◆ Task
Without including any picture, write out the entries exactly as they stand.

---------- Available records ----------

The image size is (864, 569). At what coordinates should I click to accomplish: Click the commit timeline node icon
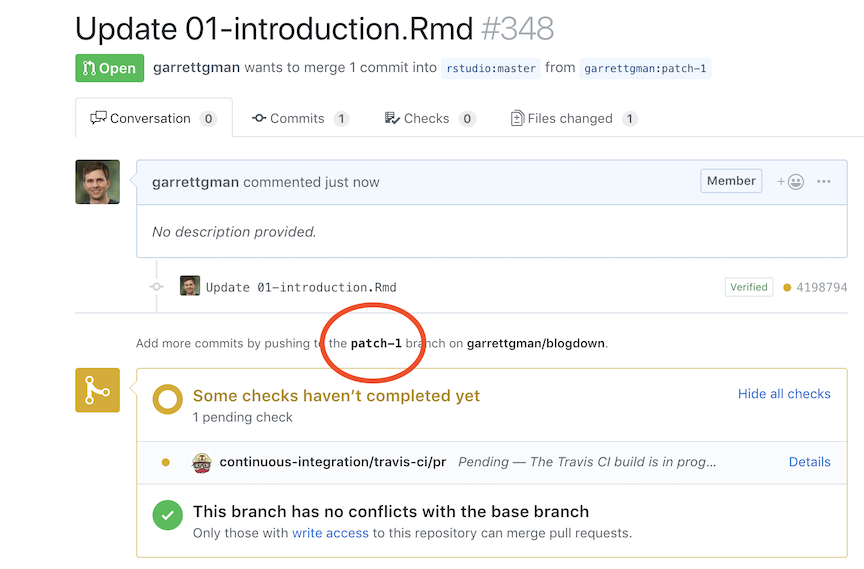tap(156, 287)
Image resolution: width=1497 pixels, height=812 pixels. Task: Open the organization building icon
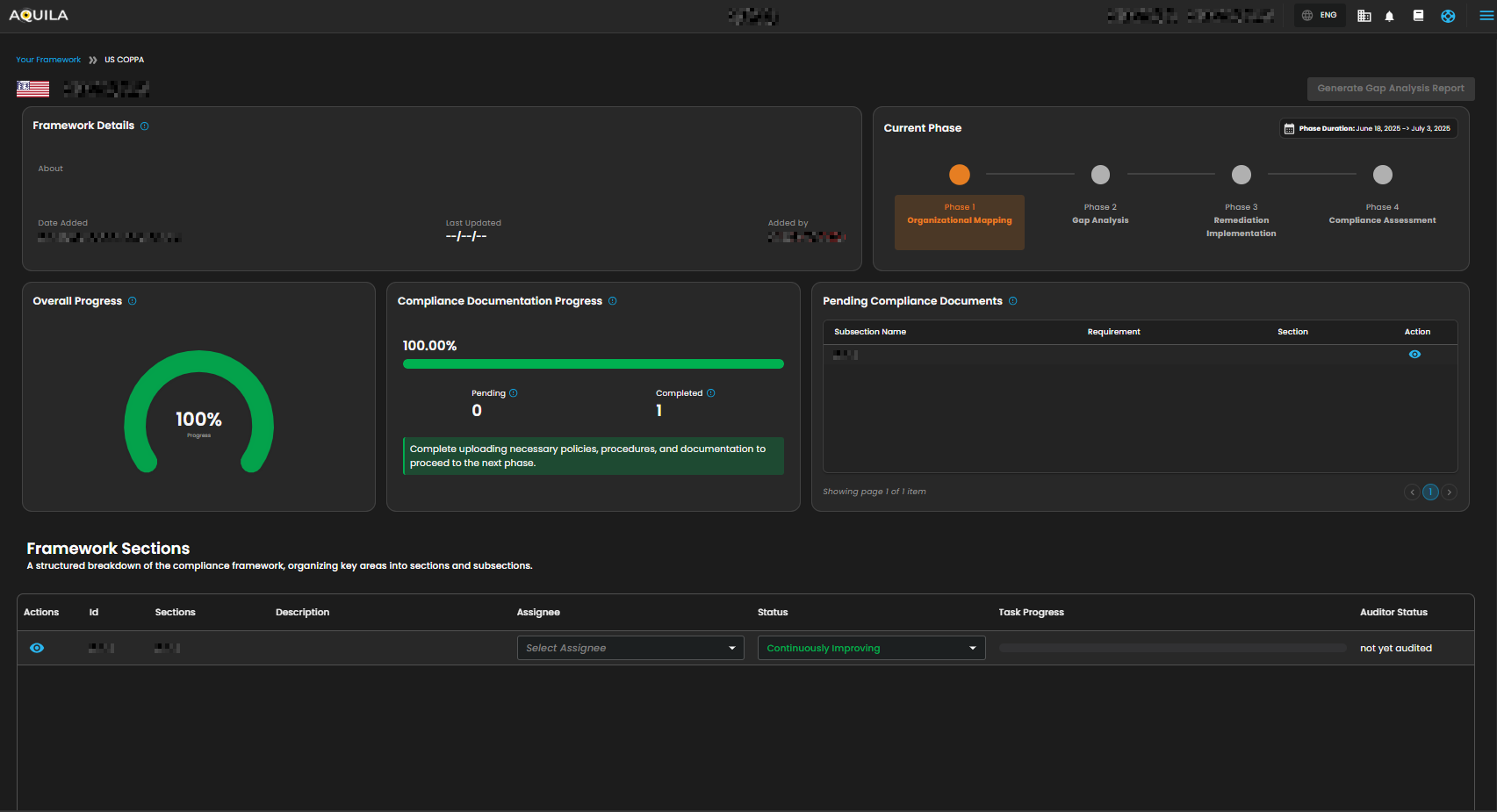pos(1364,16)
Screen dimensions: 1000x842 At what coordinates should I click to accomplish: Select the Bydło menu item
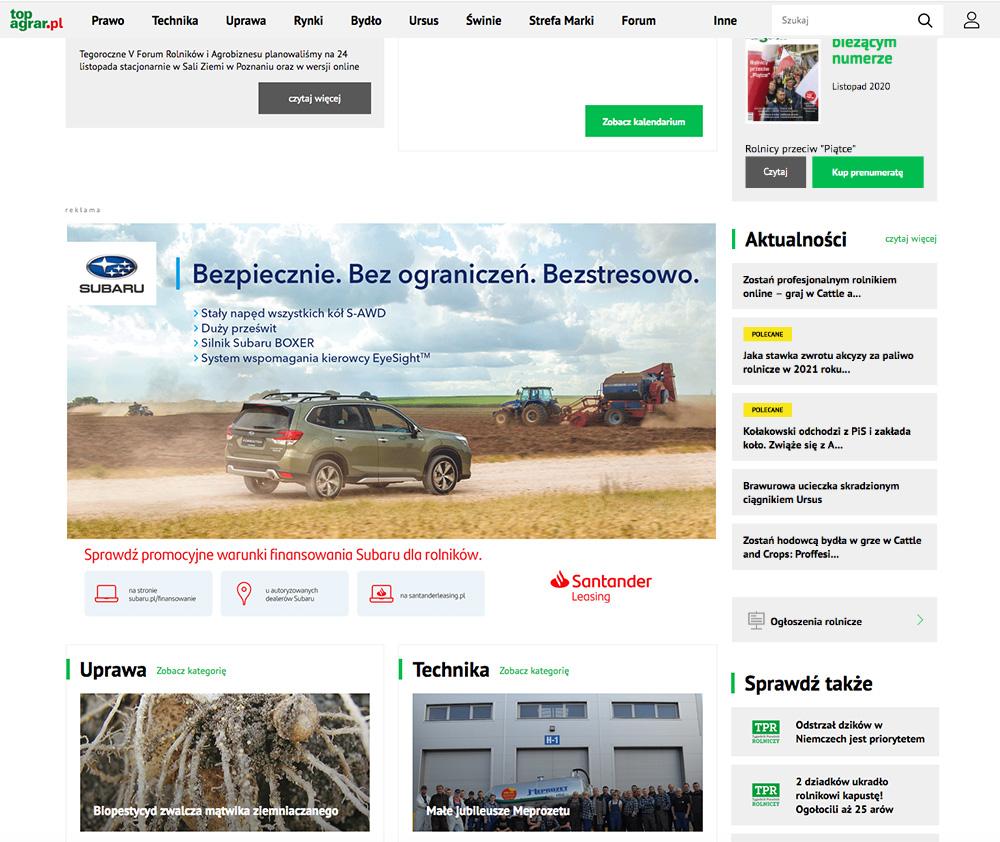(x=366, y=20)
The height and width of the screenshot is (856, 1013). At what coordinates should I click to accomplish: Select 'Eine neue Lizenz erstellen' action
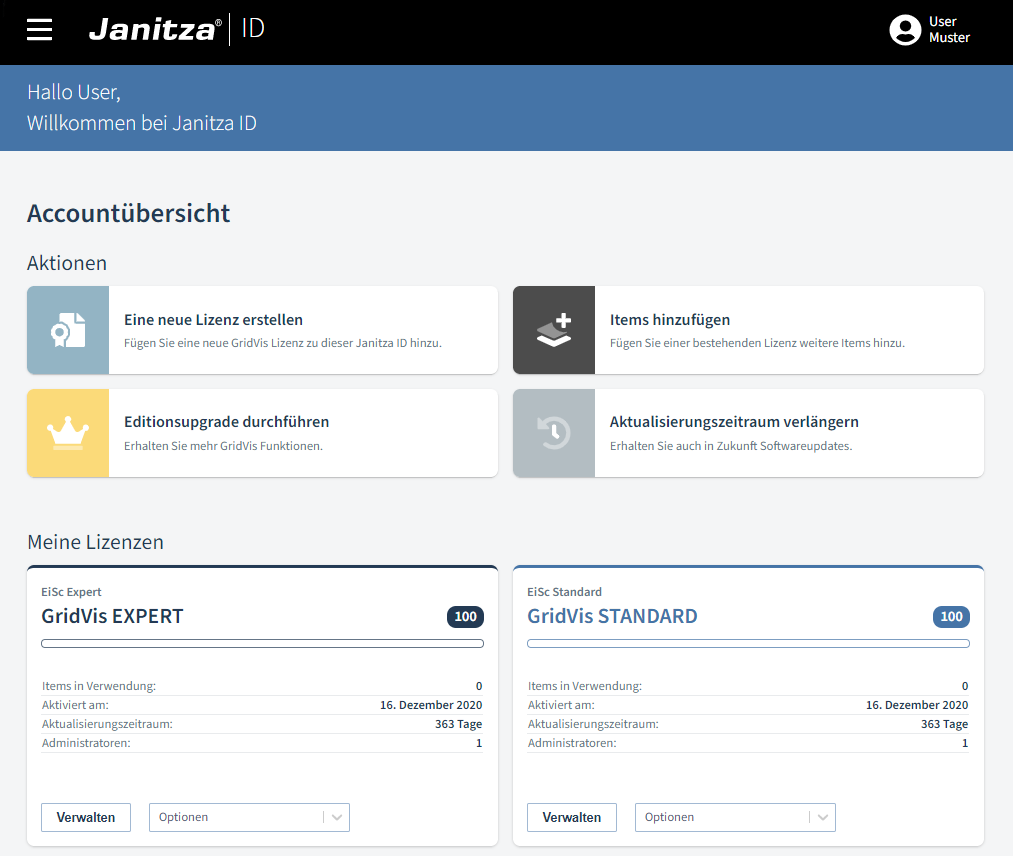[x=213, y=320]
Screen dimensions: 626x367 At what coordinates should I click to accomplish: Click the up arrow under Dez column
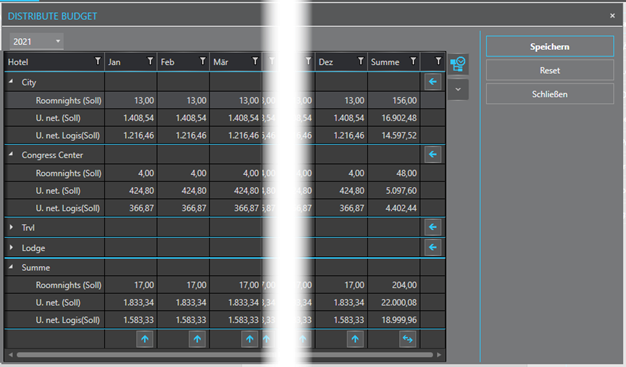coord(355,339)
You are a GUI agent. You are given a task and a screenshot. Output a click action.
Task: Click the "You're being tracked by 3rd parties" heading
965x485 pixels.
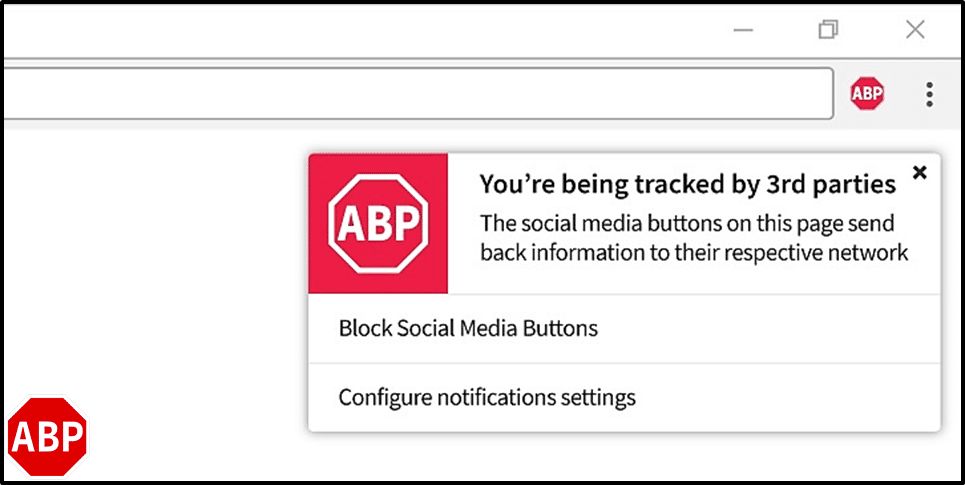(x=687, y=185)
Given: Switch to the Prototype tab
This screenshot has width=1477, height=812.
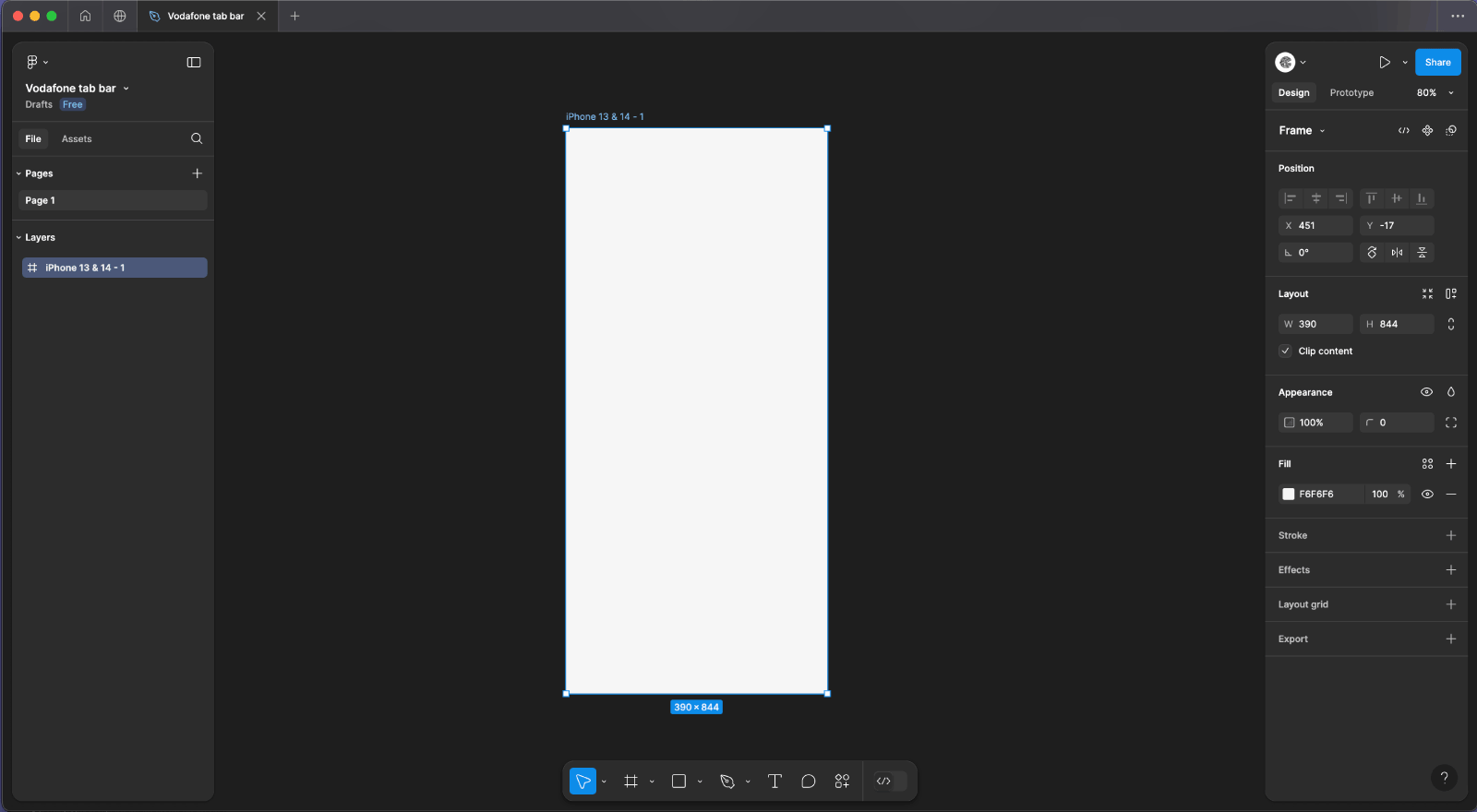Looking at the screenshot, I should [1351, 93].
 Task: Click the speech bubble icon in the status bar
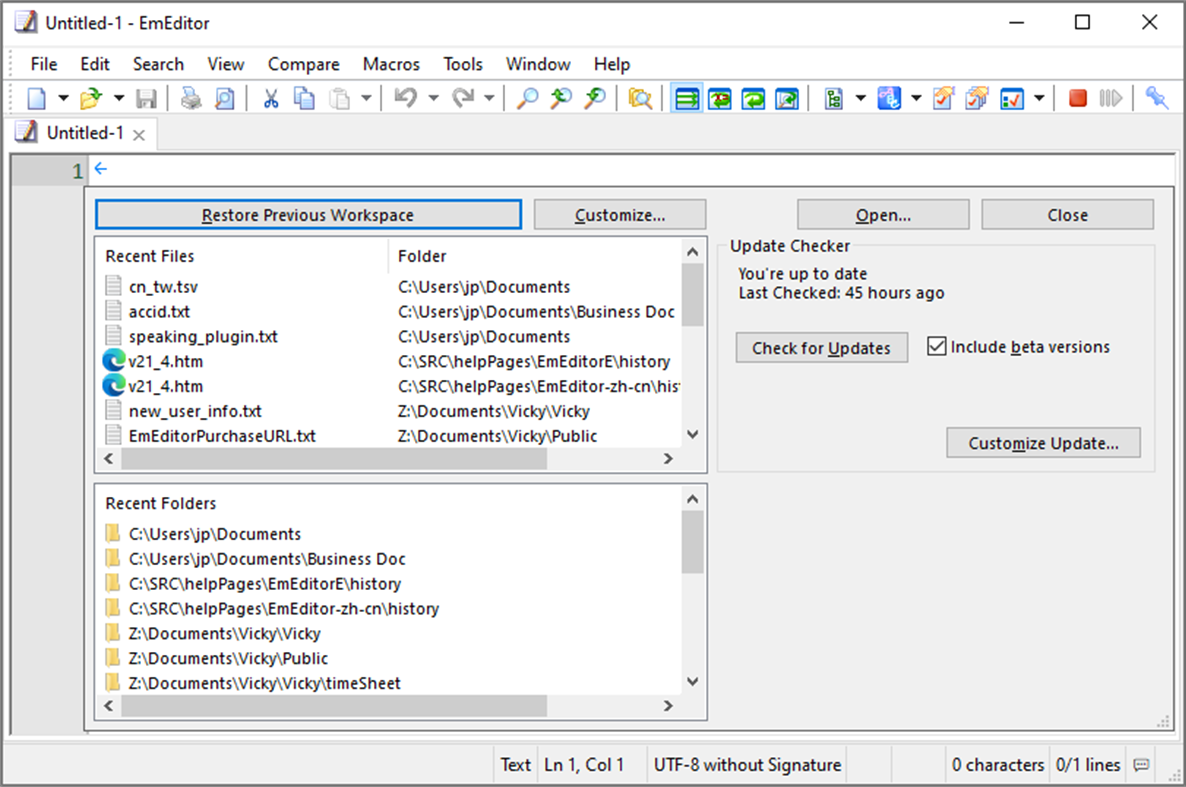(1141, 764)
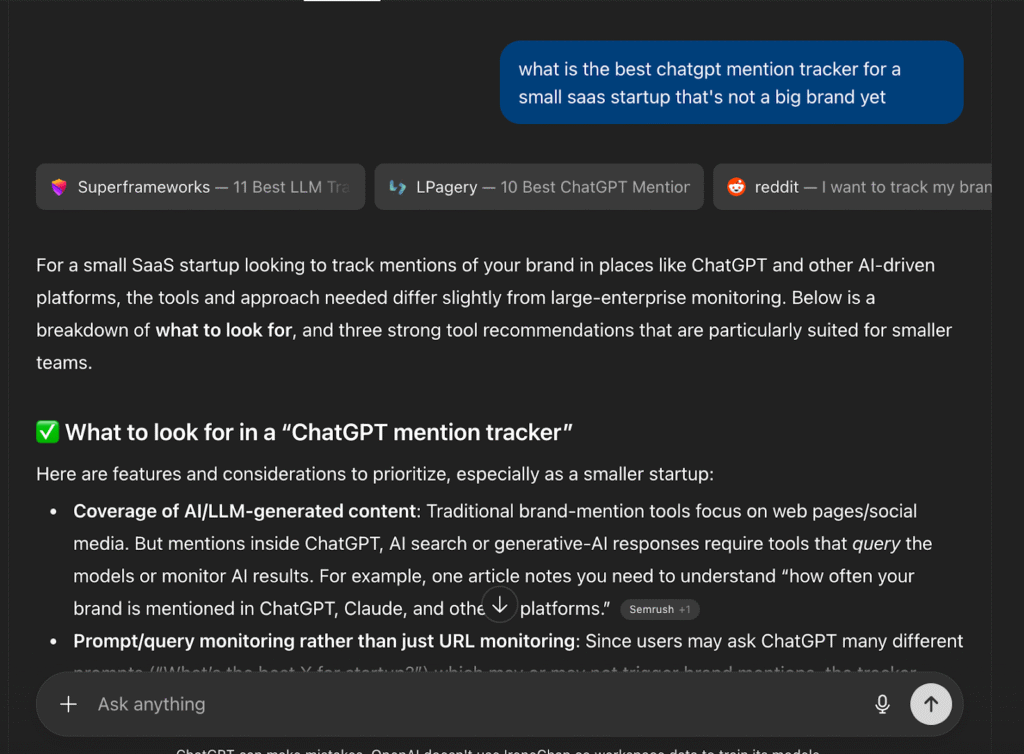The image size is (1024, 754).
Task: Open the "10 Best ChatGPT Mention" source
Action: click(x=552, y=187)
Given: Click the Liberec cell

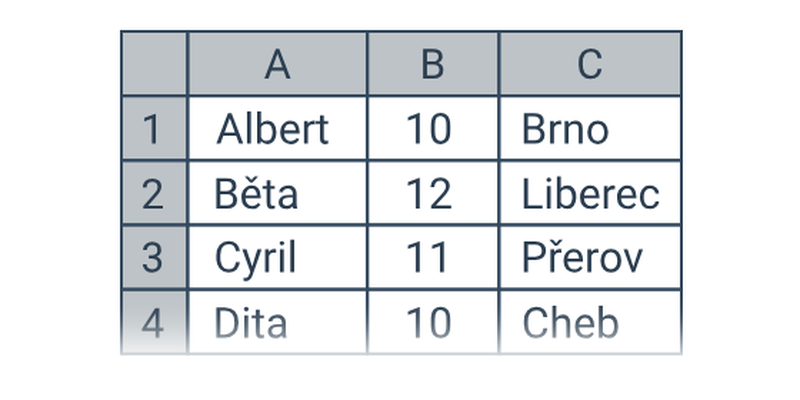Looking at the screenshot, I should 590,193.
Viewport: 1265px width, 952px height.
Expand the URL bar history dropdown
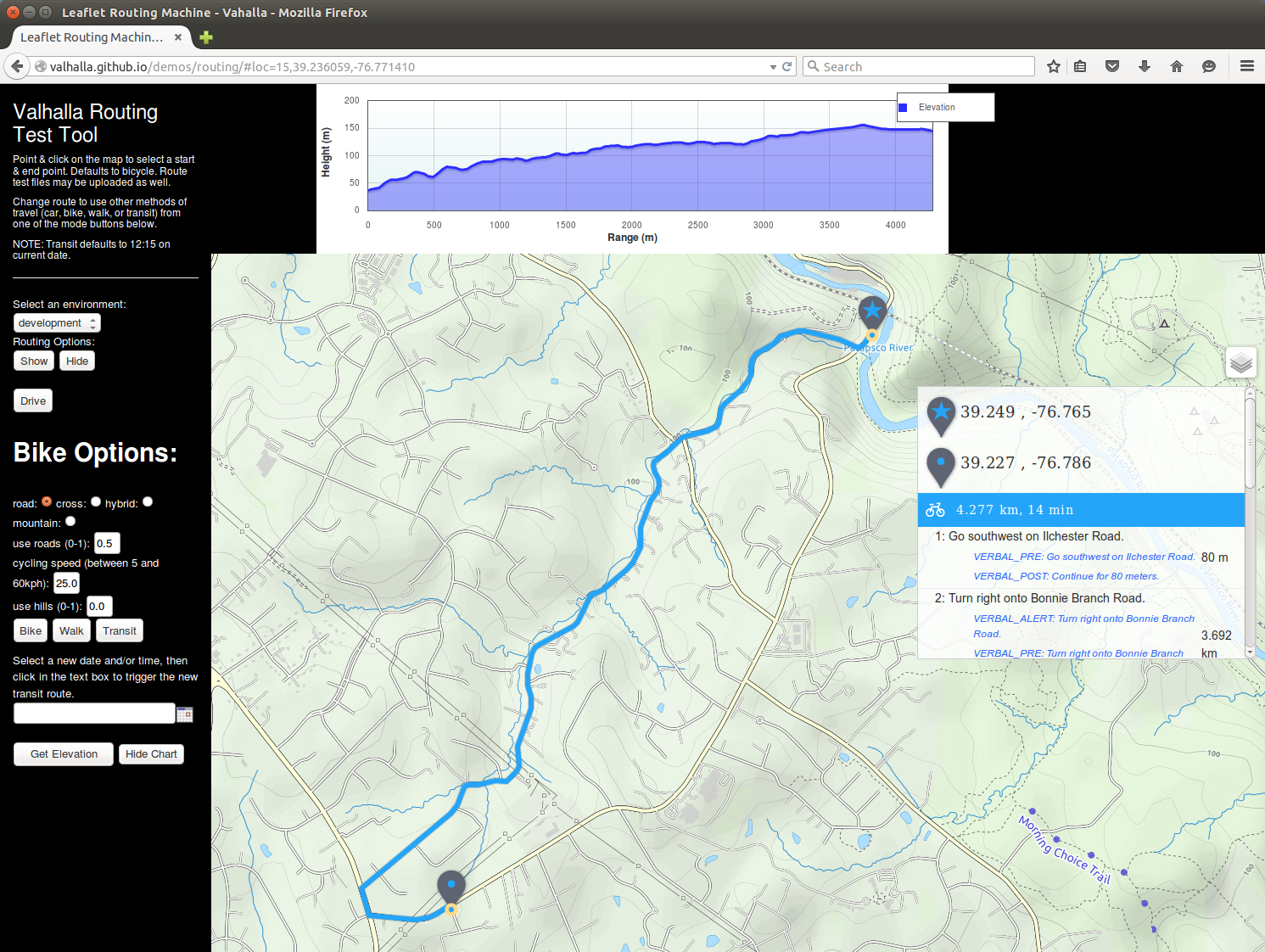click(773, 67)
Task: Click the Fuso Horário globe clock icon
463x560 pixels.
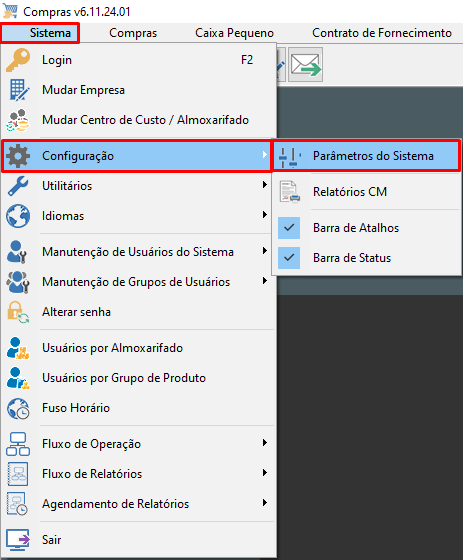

----------

◆ Response to this task
The image size is (864, 569). At what coordinates should I click to accomplish: Click the commit timeline node icon
tap(156, 287)
Image resolution: width=1497 pixels, height=812 pixels. Task: Open the organization building icon
pos(1364,16)
Screen dimensions: 1000x842 At what coordinates should I click to accomplish: Select the Bydło menu item
(x=366, y=20)
The height and width of the screenshot is (856, 1013). At what coordinates should I click to accomplish: Select 'Eine neue Lizenz erstellen' action
[x=213, y=320]
Screen dimensions: 626x367 At what coordinates should I click to accomplish: Click the up arrow under Dez column
coord(355,339)
You are a GUI agent. You are given a task and a screenshot. Output a click action.
Task: Click the "You're being tracked by 3rd parties" heading
965x485 pixels.
(x=687, y=185)
Given: Switch to the Prototype tab
This screenshot has width=1477, height=812.
Looking at the screenshot, I should [1351, 93].
 Task: Click the speech bubble icon in the status bar
(1141, 764)
The image size is (1024, 754).
Task: Open the "10 Best ChatGPT Mention" source
Action: click(x=552, y=187)
Given: Click the Liberec cell

Looking at the screenshot, I should 590,193.
Viewport: 1265px width, 952px height.
Expand the URL bar history dropdown
click(773, 67)
Task: Click the Fuso Horário globe clock icon
463x560 pixels.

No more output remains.